### WHAT YOU NEED TO DO
Starting with the line that contains "Task: Click the Group 8 heading" and going on through the end of the entries, write those lines out again with all their text, raising every coordinate in the answers by 41. Leave the pictures out.

### THE INPUT
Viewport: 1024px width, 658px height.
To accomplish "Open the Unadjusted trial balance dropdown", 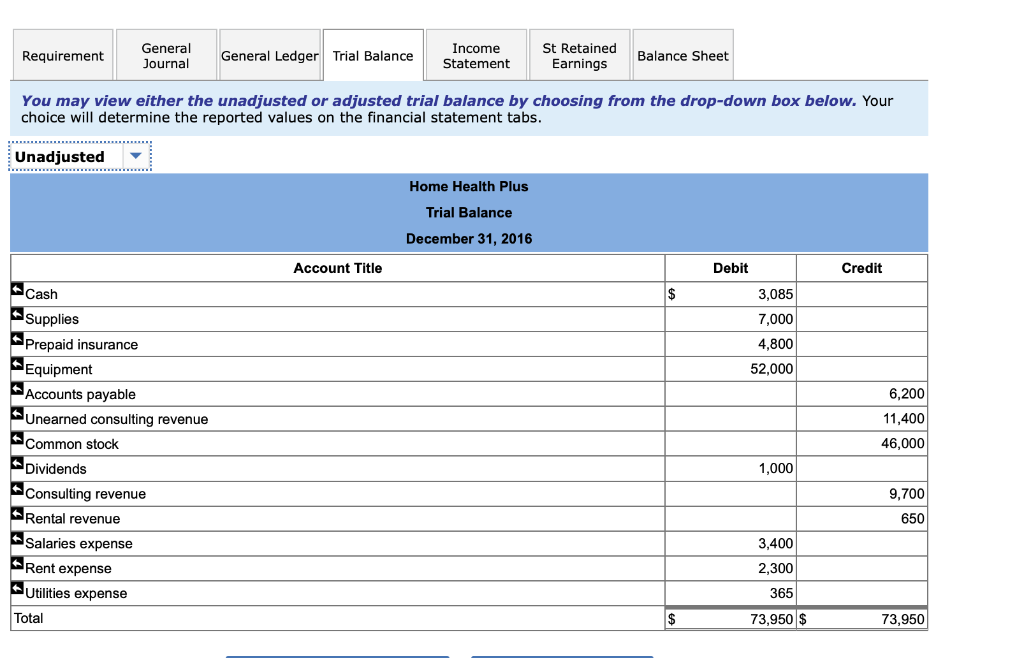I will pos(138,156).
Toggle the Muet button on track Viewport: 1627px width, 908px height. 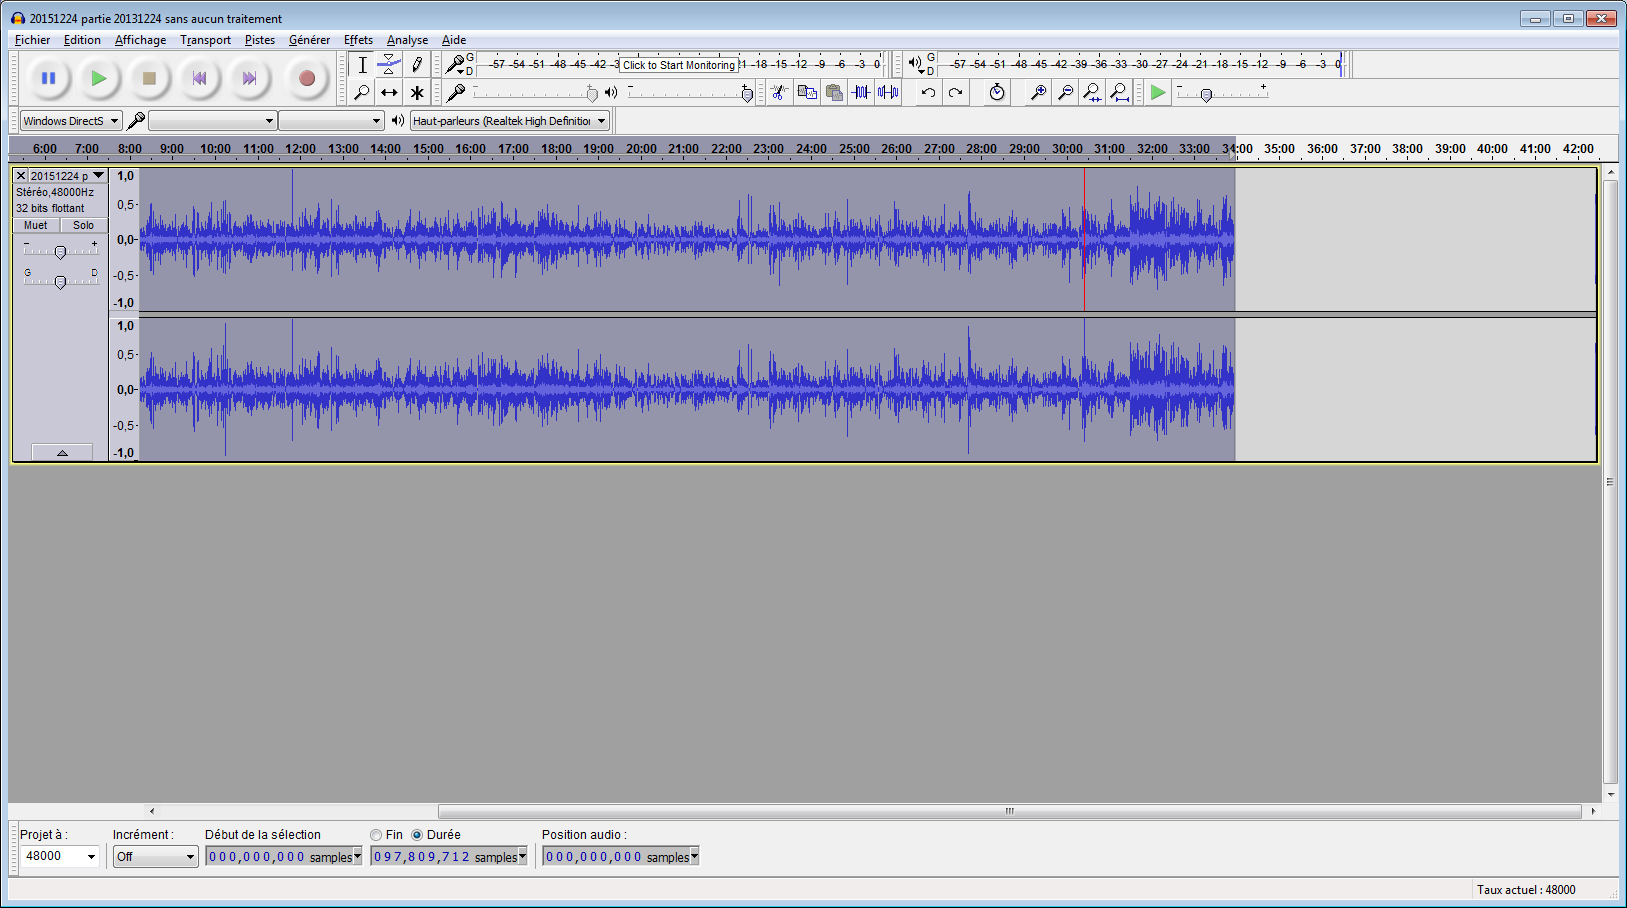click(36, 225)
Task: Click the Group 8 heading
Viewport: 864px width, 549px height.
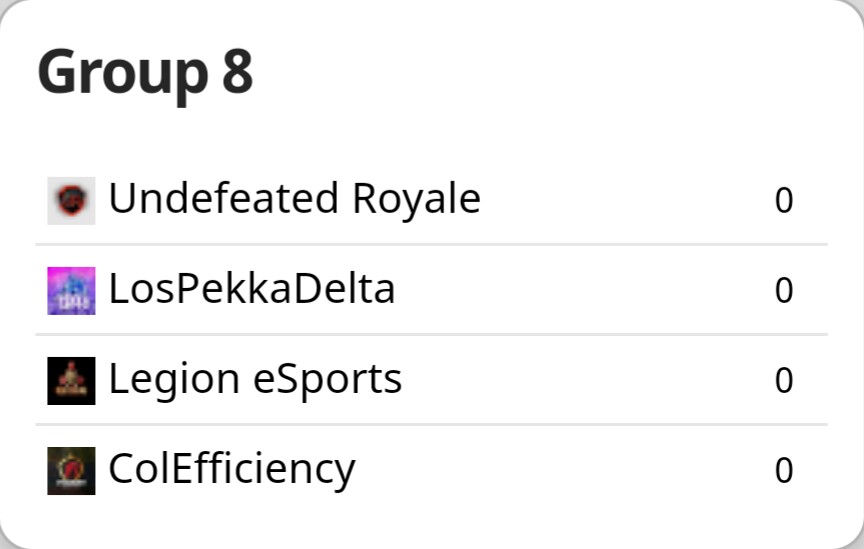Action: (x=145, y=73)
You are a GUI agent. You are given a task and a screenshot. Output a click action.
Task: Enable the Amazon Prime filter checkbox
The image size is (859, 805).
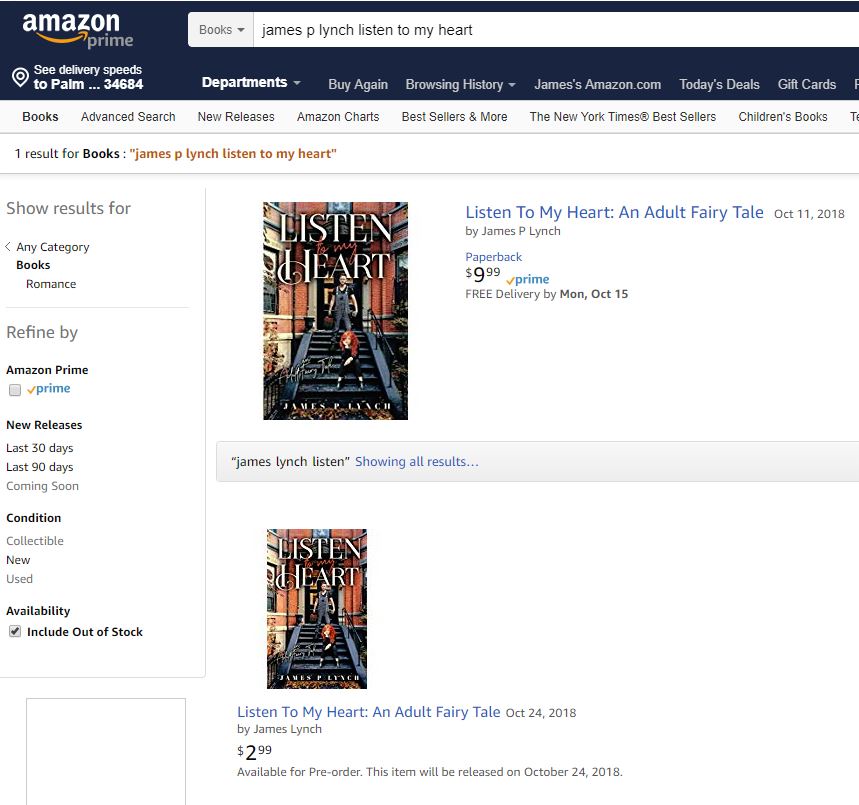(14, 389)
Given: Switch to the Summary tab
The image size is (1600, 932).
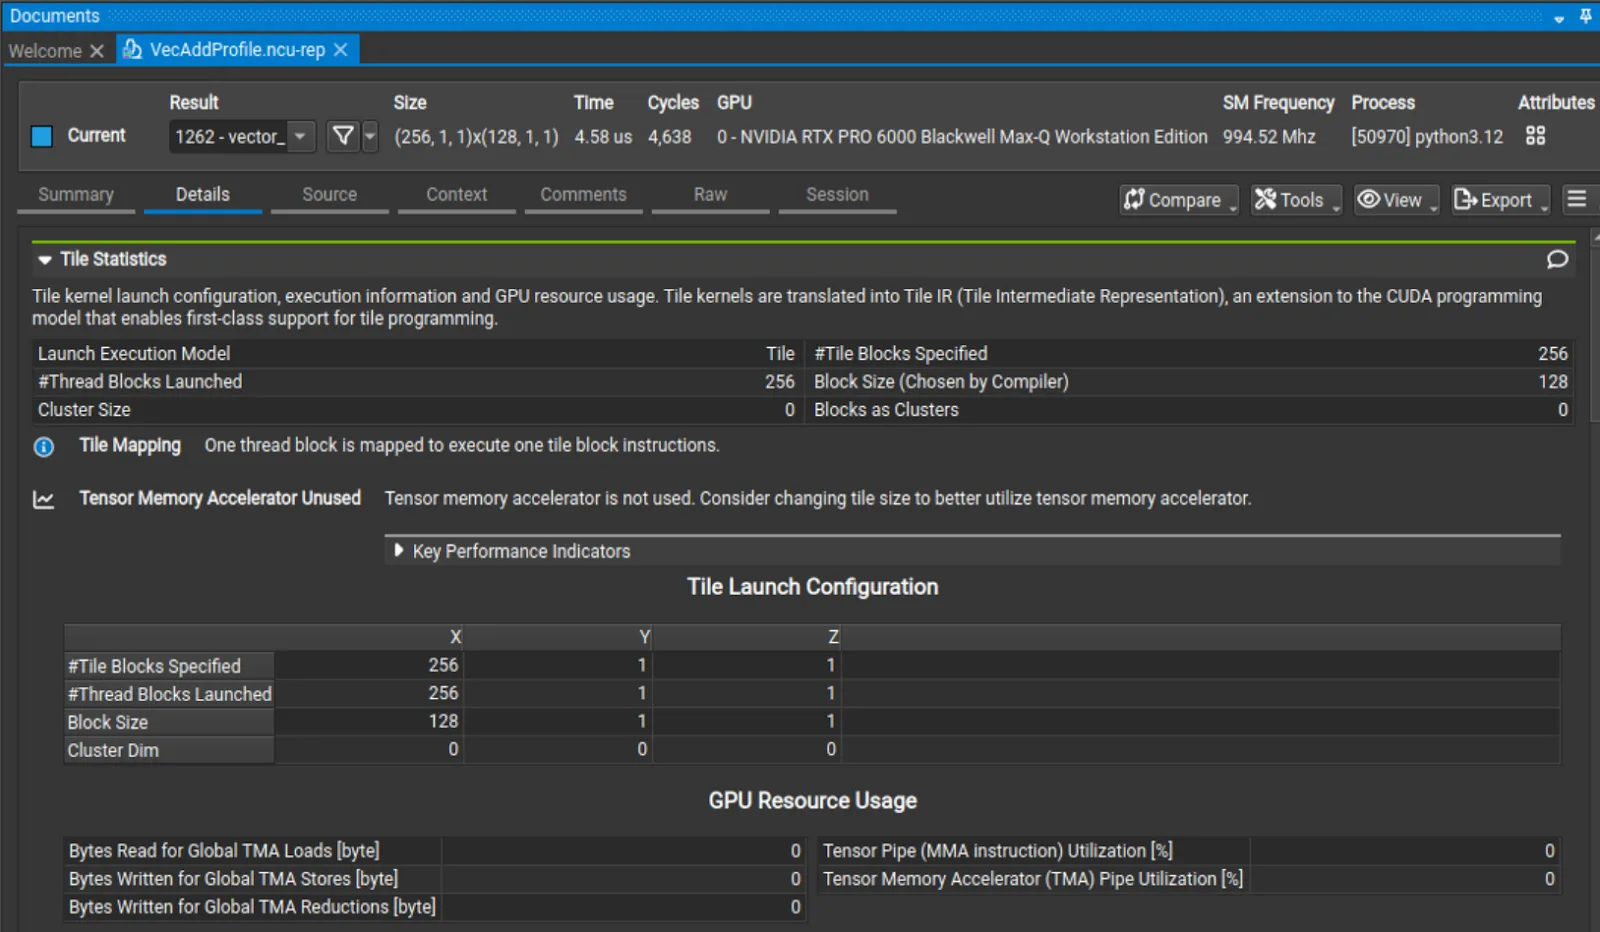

### THE RESPONSE
Task: Click the Group 8 heading
Viewport: 864px width, 549px height.
Action: (x=186, y=114)
You are a GUI agent. You are given a task and a screenshot. Output a click action.
Task: Enable the Amazon Prime filter checkbox
The image size is (859, 805).
(55, 430)
Given: Switch to the Summary tab
The image size is (1600, 932).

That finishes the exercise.